(Stored items)
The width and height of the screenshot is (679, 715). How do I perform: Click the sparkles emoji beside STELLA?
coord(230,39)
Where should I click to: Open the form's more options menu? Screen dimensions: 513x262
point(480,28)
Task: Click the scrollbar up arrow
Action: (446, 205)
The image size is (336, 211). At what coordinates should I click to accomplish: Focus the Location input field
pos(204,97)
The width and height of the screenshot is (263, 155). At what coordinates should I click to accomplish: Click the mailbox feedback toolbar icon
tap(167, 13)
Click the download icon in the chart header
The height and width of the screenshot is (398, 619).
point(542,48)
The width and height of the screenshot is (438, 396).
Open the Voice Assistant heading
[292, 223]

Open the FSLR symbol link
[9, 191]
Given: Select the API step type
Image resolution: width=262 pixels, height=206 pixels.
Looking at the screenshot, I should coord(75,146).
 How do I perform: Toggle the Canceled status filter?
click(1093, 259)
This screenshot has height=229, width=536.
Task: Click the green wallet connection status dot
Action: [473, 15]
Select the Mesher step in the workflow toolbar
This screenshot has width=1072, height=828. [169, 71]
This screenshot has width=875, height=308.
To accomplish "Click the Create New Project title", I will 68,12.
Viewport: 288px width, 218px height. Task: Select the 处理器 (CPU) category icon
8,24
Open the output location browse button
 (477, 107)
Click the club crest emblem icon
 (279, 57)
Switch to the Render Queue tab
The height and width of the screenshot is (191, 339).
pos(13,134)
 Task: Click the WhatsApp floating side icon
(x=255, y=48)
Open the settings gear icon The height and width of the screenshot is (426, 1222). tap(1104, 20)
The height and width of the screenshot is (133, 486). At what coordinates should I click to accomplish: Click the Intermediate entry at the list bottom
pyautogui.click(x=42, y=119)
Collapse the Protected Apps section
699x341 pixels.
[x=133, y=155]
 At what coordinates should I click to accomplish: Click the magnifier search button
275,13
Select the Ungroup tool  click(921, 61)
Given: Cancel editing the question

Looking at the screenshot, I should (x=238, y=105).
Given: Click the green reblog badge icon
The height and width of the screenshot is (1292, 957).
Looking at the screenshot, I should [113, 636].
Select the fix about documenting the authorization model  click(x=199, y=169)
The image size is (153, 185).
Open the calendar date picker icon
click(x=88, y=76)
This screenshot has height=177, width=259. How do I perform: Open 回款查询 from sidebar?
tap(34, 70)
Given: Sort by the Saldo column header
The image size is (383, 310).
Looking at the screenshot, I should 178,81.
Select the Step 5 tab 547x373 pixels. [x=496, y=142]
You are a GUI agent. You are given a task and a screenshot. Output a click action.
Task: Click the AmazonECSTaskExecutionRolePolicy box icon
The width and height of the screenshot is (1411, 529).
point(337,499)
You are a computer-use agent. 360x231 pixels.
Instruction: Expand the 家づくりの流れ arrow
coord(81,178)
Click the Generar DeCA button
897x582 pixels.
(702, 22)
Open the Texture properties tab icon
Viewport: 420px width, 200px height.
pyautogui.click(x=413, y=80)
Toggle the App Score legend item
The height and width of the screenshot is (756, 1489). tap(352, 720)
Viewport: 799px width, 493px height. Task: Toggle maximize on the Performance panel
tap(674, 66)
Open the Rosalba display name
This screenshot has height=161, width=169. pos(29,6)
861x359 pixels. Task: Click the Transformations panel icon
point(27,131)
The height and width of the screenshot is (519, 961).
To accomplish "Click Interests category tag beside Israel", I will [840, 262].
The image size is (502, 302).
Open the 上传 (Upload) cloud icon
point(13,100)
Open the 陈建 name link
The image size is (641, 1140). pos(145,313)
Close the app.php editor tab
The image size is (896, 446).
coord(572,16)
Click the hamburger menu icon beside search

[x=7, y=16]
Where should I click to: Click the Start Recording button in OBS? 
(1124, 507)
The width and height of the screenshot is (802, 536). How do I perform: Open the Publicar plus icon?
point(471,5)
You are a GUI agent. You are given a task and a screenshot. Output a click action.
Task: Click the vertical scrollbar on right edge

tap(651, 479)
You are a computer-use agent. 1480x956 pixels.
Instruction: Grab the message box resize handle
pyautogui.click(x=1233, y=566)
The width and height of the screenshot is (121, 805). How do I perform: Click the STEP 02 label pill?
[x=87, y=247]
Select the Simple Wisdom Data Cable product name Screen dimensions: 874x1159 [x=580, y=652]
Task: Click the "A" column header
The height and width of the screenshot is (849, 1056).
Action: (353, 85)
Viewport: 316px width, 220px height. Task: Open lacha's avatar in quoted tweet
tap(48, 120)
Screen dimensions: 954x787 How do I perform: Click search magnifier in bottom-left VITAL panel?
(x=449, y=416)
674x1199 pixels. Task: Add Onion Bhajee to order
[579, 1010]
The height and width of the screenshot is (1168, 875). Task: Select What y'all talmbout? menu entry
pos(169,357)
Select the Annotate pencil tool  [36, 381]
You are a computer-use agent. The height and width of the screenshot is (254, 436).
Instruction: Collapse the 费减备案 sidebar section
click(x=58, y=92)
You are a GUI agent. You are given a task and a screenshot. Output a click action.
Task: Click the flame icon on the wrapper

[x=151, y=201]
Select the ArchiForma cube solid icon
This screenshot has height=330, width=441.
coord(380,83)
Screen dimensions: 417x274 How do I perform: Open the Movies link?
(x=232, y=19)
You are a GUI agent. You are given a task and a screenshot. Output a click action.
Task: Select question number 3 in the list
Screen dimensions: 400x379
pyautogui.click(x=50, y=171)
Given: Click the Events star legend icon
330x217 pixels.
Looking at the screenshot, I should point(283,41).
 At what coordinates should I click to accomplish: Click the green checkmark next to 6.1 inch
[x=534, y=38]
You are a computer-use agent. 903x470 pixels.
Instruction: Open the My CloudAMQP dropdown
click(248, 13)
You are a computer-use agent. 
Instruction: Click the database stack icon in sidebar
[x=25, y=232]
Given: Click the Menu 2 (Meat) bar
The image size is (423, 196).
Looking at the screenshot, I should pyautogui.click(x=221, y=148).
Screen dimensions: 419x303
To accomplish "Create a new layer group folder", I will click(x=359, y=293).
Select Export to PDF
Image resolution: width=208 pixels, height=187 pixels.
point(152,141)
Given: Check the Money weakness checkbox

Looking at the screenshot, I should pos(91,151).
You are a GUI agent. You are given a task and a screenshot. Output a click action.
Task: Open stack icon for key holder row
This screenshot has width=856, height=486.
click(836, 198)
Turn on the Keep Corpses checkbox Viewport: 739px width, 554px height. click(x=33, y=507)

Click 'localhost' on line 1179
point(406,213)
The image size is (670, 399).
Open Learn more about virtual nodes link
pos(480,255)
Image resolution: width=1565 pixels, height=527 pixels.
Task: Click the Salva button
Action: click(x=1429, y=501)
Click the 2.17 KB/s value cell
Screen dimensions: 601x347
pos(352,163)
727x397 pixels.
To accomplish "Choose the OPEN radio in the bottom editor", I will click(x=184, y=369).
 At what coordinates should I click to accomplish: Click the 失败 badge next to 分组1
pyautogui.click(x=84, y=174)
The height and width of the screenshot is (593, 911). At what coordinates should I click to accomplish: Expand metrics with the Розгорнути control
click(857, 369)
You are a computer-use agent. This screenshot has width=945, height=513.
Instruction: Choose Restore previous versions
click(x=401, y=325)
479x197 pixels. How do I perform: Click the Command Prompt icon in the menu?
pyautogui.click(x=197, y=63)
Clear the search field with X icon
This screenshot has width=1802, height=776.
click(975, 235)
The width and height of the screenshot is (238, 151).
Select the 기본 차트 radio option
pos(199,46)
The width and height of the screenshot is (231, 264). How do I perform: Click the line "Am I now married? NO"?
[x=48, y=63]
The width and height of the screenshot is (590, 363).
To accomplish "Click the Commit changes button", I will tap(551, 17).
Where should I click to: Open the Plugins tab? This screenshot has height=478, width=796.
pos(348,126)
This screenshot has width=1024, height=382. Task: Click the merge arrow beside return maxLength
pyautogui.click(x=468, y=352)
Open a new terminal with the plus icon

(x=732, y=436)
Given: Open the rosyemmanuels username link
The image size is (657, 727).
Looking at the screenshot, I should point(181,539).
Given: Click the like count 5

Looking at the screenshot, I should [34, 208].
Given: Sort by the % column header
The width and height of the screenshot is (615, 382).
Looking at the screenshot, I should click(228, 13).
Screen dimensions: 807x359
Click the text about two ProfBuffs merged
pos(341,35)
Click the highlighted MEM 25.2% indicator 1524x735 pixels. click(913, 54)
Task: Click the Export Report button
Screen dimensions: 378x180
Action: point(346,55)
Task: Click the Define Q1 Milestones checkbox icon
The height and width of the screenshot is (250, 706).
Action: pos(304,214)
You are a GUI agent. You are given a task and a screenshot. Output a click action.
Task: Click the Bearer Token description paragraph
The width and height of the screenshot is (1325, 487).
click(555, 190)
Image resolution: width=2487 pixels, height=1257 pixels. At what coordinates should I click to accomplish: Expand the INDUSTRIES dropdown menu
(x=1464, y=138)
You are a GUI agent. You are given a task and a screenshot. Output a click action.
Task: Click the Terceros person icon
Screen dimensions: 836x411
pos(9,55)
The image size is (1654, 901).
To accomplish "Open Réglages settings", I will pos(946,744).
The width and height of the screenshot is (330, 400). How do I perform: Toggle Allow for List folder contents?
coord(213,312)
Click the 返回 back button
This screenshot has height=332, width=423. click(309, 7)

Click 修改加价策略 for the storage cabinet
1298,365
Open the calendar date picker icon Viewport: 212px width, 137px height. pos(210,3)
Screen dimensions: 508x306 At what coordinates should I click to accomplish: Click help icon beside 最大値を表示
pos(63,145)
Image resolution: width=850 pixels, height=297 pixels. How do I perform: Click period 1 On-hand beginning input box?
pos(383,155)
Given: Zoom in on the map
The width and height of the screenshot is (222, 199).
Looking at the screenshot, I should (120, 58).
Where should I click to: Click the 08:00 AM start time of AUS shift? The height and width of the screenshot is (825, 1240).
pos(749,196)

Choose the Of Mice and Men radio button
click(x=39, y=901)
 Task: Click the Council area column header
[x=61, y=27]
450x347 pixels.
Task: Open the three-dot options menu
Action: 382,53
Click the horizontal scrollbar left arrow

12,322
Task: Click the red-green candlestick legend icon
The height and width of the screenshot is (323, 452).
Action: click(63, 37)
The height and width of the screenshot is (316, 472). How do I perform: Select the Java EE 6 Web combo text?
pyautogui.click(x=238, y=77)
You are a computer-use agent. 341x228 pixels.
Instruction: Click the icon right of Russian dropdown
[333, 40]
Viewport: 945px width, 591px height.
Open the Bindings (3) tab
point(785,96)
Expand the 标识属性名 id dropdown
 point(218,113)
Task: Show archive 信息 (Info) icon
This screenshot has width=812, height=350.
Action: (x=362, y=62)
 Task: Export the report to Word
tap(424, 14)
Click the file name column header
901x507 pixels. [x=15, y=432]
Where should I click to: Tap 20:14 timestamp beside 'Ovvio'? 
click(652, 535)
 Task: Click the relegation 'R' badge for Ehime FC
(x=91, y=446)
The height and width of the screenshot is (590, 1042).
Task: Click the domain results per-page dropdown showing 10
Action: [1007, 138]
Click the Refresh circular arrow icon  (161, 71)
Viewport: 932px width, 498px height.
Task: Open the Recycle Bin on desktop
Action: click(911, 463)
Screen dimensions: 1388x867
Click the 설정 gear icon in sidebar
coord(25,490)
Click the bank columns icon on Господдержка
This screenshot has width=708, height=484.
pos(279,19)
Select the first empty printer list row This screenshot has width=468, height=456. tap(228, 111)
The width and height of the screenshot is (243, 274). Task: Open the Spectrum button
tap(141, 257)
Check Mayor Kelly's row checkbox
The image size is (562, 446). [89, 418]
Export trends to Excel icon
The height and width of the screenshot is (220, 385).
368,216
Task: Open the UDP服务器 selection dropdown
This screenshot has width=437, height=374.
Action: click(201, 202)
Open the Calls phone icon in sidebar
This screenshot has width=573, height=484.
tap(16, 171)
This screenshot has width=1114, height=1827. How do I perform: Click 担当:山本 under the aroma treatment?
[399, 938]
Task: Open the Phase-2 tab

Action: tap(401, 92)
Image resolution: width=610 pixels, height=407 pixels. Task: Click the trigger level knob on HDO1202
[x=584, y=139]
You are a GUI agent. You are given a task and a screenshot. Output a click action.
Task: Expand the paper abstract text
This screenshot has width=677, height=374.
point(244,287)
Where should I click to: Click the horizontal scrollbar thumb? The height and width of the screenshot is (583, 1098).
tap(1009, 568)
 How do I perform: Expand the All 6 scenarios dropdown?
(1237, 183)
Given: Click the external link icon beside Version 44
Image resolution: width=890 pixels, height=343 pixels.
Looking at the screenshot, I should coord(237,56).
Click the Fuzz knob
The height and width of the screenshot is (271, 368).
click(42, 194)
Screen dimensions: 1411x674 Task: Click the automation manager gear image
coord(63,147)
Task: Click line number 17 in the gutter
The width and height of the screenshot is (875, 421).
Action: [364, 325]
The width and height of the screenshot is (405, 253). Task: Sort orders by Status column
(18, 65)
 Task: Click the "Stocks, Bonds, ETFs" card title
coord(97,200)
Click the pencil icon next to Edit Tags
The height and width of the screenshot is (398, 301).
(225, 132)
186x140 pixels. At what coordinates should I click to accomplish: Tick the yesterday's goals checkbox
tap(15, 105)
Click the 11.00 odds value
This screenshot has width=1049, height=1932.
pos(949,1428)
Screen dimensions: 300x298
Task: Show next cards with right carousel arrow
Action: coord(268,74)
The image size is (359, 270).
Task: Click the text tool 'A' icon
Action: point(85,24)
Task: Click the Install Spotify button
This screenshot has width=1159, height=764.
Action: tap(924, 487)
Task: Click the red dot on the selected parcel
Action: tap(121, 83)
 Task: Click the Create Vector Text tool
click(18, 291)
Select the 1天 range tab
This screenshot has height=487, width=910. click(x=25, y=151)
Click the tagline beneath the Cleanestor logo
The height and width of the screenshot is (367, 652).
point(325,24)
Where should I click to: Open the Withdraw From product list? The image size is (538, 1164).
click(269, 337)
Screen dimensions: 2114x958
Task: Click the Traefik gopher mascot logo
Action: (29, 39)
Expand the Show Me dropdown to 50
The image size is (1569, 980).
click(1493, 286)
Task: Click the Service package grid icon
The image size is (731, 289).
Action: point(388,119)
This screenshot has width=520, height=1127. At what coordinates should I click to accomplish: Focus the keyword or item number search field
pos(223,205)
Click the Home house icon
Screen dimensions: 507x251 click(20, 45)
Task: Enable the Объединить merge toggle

Problem details = From the entries above, extract each line containing "computer".

Task output =
You are a computer-use agent. 360x231 pixels.
You are a computer-use agent. 1480x956 pixels.
You are a computer-use agent. The height and width of the screenshot is (254, 436).
You are a computer-use agent. 903x470 pixels.
You are a computer-use agent. 
You are a computer-use agent. This screenshot has width=945, height=513.
You are a computer-use agent. 341x228 pixels.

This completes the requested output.